Não existe nenhuma transferência de pecado para Cristo sem que haja também
transferência do ego; nenhuma vida sem morte; nenhum salvação da própria vida sem
perdê-la.
Se deparasse com um irmão em Cristo sendo um pouco descontrolado em relação a
dinheiro ou questões materiais; começando a ter limites muito lassos em interações com
pessoas que lhe possam ser sexualmente interessantes ou começando a ter mais lutas
com o desejo sexual em sua mente; ou reclamando demais, provavelmente não concluiria
que houvesse algo gravemente errado na vida espiritual daquele irmão. Mas, se
descobrisse que aquele mesma pessoa, que se dizia irmão na fé, tinha se tornado ladrão
de banco ou estava usando o esquema de pirâmide para faturar em cima da economia
alheia; que estava envolvido em caso de adultério ou estava dormindo com sua própria
mãe ou tendo relações sexuais com pessoas do mesmo sexo, ficaria um pouco mais
preocupado sobre o relacionamento daquela pessoa com Cristo. Por quê? Quanto maiores
os pecados, maior a indicação de que a pessoa não vive uma vida guiada pelo Espírito,
algo que necessária e naturalmente flui da fé genuína. Será que existe algum cristão que
não pensa (corretamente) desta forma?
_____________________________
1Publicado em 7 de janeiro de 2015. Original disponível em
http://www.robgagnon.net/articles/is_homosexual_practice_no_worse.htm. Traduzido
por Djair Dias Filho.
2Este artigo é uma versão levemente modificada das páginas 15-25 de um artigo que
escrevi em 30 de junho de 2012, intitulado ‘Time for a Change of Leadership at Exodus?’

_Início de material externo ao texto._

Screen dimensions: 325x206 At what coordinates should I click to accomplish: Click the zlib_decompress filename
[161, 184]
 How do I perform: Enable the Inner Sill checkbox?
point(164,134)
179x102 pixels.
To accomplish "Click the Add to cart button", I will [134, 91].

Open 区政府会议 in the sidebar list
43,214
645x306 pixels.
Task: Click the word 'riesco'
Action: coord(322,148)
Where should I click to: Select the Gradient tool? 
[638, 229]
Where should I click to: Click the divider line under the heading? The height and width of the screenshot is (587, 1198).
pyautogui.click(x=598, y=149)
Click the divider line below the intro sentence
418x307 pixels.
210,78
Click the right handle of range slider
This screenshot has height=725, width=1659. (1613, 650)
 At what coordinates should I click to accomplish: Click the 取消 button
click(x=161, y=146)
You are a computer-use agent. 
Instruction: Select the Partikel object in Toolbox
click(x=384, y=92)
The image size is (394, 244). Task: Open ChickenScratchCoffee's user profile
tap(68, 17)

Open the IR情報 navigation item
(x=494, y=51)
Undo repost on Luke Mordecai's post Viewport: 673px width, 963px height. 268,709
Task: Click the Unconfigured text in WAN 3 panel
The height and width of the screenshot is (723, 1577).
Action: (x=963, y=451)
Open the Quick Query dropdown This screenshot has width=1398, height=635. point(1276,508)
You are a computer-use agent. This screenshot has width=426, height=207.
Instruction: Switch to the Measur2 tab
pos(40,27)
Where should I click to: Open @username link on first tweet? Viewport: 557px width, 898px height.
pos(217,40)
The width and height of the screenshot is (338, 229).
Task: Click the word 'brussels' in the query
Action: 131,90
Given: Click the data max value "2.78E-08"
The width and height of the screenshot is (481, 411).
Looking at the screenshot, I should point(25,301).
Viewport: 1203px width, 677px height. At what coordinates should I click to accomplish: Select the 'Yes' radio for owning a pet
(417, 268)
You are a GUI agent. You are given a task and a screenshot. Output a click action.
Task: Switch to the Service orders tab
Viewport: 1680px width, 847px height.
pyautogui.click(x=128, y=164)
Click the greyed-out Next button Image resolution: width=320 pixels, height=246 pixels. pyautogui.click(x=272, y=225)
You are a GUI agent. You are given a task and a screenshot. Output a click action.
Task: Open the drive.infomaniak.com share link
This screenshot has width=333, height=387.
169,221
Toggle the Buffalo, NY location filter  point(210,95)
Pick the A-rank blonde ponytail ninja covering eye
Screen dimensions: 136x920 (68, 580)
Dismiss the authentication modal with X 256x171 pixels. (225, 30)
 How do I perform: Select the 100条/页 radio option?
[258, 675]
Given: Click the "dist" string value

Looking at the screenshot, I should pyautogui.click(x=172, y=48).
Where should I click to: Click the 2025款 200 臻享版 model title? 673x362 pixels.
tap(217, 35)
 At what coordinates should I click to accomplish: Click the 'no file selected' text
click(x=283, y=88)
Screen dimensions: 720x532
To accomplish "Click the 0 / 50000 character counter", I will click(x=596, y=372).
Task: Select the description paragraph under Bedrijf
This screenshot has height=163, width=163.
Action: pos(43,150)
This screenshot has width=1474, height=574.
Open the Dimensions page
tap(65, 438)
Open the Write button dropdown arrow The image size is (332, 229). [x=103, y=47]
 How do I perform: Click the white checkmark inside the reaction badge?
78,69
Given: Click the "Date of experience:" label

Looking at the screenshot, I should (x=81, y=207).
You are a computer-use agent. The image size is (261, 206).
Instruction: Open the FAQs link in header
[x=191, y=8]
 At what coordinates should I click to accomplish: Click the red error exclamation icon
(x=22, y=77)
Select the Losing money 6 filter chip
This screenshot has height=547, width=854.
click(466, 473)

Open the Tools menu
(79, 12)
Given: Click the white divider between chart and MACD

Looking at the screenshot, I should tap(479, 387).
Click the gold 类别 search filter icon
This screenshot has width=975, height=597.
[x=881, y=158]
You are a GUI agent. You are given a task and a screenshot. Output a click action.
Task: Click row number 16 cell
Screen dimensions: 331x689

[Tempo para uma mudança de liderança no ministério Exodus?]. O artigo questionava se
Alan Chambers deveria continuar como presidente de Exodus International, um
ministério para aqueles que tinham atração por pessoas do mesmo sexo e buscavam ajuda
para viver em obediência sexual a Jesus Cristo. Como aquele artigo lidou com uma
questão que agora está resolvida (Chambers enfim destruiu Exodus; outro grupo, Restored
Hope Network [Rede da Esperança Restaurada], apareceu em seu lugar), esta seção que
aborda uma questão atemporal poderia cair no esquecimento.